*EXERCISE DATA*:
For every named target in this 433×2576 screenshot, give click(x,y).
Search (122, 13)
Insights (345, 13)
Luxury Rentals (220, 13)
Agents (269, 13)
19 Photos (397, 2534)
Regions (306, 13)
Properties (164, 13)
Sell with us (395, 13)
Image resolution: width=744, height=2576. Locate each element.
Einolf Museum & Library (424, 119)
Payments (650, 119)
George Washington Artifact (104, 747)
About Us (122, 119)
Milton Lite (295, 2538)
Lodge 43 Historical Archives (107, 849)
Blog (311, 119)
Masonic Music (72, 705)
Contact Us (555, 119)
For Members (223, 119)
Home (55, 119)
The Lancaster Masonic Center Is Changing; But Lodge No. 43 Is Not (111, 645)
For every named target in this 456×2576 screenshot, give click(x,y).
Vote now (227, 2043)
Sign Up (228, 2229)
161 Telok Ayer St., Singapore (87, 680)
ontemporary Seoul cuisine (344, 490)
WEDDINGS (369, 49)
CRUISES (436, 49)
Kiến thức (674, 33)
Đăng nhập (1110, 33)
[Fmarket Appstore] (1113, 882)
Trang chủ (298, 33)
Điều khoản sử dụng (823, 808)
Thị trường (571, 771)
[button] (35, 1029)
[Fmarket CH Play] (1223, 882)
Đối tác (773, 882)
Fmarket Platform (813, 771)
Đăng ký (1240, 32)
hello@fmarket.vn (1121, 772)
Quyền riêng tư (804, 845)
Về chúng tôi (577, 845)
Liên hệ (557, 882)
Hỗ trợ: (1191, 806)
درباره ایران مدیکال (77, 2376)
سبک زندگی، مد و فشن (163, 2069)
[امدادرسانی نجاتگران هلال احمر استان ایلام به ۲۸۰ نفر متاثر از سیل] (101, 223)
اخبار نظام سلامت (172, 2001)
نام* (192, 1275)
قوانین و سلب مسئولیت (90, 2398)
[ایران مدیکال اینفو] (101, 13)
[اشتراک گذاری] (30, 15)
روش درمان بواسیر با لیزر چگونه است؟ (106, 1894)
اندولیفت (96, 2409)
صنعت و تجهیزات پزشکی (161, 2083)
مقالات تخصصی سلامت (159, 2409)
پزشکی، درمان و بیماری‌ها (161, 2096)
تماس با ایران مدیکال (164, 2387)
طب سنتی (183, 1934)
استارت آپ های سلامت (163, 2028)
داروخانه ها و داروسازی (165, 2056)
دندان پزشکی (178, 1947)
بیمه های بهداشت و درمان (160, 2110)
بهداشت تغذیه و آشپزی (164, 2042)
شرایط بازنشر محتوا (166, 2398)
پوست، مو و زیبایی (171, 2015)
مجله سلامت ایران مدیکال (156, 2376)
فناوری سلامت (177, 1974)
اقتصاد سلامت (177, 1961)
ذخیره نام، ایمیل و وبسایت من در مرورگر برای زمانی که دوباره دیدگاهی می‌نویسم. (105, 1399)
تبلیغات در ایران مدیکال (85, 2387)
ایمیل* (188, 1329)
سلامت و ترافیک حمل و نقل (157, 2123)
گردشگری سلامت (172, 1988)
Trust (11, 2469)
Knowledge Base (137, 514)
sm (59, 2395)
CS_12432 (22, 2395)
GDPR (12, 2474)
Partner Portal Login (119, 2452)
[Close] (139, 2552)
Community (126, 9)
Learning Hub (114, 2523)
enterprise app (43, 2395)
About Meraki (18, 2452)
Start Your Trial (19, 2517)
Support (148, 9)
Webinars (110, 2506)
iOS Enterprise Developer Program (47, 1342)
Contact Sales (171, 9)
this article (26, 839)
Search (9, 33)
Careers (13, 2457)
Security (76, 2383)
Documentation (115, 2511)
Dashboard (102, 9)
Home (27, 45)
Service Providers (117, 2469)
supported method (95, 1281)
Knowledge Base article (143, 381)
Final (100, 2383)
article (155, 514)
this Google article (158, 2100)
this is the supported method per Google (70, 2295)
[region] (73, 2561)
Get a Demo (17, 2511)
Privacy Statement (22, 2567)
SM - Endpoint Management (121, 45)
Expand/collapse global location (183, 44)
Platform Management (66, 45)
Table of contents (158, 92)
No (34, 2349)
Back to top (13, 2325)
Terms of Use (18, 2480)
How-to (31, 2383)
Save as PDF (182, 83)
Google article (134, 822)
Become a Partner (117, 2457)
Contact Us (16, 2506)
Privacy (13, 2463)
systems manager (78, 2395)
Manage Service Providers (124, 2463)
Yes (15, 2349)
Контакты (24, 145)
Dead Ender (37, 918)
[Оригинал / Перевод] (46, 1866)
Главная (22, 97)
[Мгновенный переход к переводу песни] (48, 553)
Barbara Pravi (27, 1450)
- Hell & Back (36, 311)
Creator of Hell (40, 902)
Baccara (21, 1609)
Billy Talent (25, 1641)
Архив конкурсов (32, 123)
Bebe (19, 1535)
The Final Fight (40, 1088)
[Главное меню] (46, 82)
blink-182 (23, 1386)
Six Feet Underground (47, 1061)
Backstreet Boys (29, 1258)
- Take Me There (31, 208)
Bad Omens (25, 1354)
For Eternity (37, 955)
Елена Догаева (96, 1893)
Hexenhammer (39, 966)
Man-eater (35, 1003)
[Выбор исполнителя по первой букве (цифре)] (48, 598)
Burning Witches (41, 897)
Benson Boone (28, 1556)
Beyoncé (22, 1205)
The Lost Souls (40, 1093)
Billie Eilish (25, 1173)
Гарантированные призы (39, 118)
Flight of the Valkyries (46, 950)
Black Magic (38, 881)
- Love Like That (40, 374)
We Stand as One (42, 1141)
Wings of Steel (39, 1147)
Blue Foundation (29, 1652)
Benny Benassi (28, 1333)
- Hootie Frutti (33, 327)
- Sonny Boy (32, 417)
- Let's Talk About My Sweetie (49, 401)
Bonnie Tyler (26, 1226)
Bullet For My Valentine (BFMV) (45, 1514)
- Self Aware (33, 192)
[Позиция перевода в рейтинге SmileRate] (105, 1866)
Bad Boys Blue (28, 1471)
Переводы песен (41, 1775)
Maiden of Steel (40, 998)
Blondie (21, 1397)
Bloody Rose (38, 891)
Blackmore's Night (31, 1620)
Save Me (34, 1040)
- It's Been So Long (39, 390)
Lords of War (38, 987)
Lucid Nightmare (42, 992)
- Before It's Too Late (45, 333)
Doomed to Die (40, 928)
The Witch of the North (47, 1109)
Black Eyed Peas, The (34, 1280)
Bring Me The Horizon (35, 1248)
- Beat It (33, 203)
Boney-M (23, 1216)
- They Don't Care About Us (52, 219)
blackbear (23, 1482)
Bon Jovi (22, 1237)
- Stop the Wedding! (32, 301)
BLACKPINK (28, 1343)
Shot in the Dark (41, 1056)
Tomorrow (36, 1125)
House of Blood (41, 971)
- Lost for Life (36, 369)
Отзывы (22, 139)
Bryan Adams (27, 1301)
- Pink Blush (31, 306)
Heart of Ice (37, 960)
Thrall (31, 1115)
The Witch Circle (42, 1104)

*BRIEF*:
An exact, complete copy of the lines above from the one with "Learning Hub (114, 2523)" through the one with "Documentation (115, 2511)" is the whole answer.

*OUTPUT OF THE EXERCISE*:
Learning Hub (114, 2523)
enterprise app (43, 2395)
About Meraki (18, 2452)
Start Your Trial (19, 2517)
Support (148, 9)
Webinars (110, 2506)
iOS Enterprise Developer Program (47, 1342)
Contact Sales (171, 9)
this article (26, 839)
Search (9, 33)
Careers (13, 2457)
Security (76, 2383)
Documentation (115, 2511)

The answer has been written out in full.